Sunday, November 27, 2016
The beginning of “Swear” echoes the ending of “Go Getters,” in which Jesus and Carl exchanged a long look in the back of the Savior truck they'd separately boarded, in a faceoff between the old and new world order. This time, Cyndie (Sydney Park) is the pragmatic but pacifist adult trying to play by the old rules, while Rachel (Mimi Kirkland) is the child young enough to have adapted without question to brutal post-apocalyptic survivalism. As in the last episode, the child's point of view seems to be in the ascendancy. Cyndie's status as an adult and the granddaughter of one of her group's leaders would have made her an undisputed authority figure in the pre-walker world, but when Cyndie and Rachel find Tara (Alanna Masterson) on the beach, Cyndie's humane impulse to spare Tara's life just barely prevails over Rachel's grim insistence on shooting the stranger on sight, as instructed.
Sunday, November 20, 2016
One of the things that has kept me loyal to The Walking Dead over the years is its matter-of-fact feminism.

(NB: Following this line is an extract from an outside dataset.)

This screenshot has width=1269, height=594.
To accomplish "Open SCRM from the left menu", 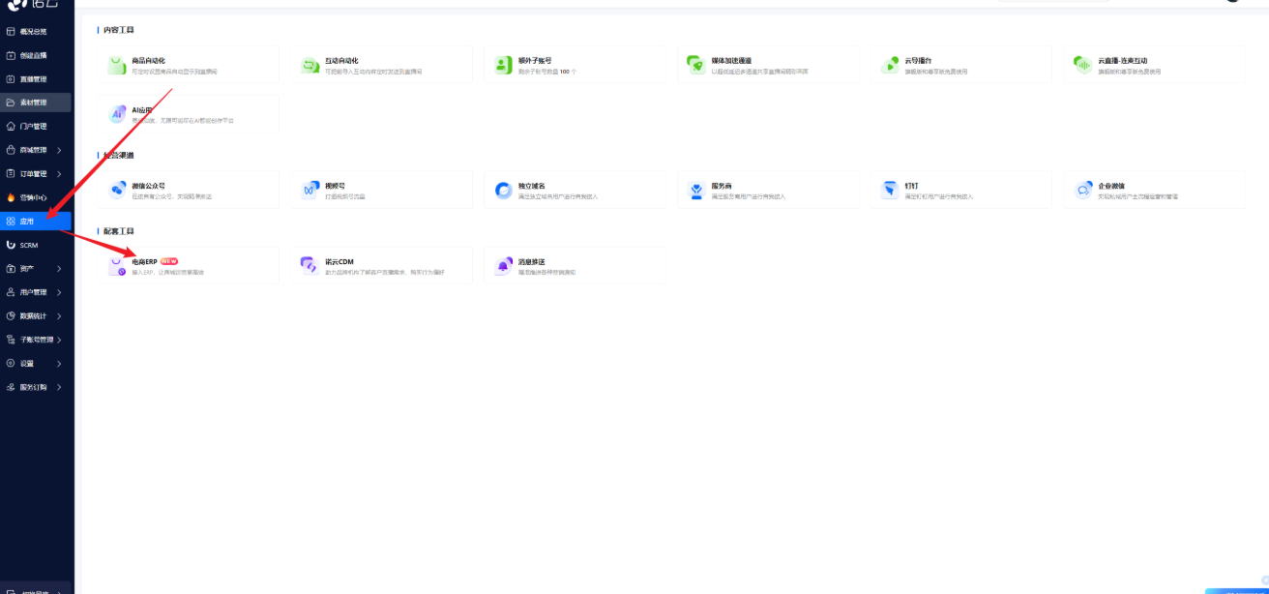I will click(29, 245).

Some of the best fighters and most strategic thinkers in Rick's (Andrew Lincoln) gender-neutral meritocracy have always been women, and they were usually toughened up by the kinds of trials that all too often turn women into skilled survivors, like the spousal abuse Carol endured or the loss of an adored child that galvanized Michonne (Danai Gurira), a somewhat passive and subordinate housewife, into becoming a latter-day ninja. Even Paula, the Savior who captured and nearly killed Maggie (Lauren Cohan) and Carol in season six, gained our respect—and a soul-sister acknowledgement from Carol—for her focused ferocity after we learned that she had been a mousy, abused secretary in the pre-walker world who seized on the apocalypse as her chance to stop eating so much as one more morsel of paternalistic shit, even from her own men.
Wednesday, November 16, 2016
Like Jonathan Demme's Melvin and Howard, Warren Beatty's Rules Don't Apply pairs an elderly, reclusive Howard Hughes with a much younger person who's far from wealthy. But while Melvin and Howard's umami mix of poignant sweetness and pungent unpredictability accentuate both the complicated, often comic humanity of its main characters and the increasingly desperate unreality of the post-post-war American dream, Rules Don't Apply turns nearly every one of its characters and situations into tropes. Perhaps because Beatty grew up in the mid-century Hollywood the film is set in, his portrayal of Hughes has the overly polished feel of an anecdote that's been told too often.
Tuesday, November 15, 2016
Asperger’s, the MTA, and the Criminal Justice System: Interview with Off The Rails director Adam Irving
Off the Rails, which opens November 18 at the Metrograph, is the story of Darius McCollum, a winningly friendly New Yorker with Asperger’s syndrome. McCollum’s obsessive love of the the subway led him to learn all about how its trains and buses operate. At times, he even managed to get behind the controls of one, happily and conscientiously guiding it through its route until he was caught and arrested for impersonating an MTA employee. At first the documentary appears to be a quirky imposter story, but it turns out to be a bit of an imposter itself. You might think of it as a case study, illuminating our educational and criminal justice systems’ tragic inability to provide properly for people with special needs by tracing one of the lives that has been permanently derailed by their hamfisted mismanagement.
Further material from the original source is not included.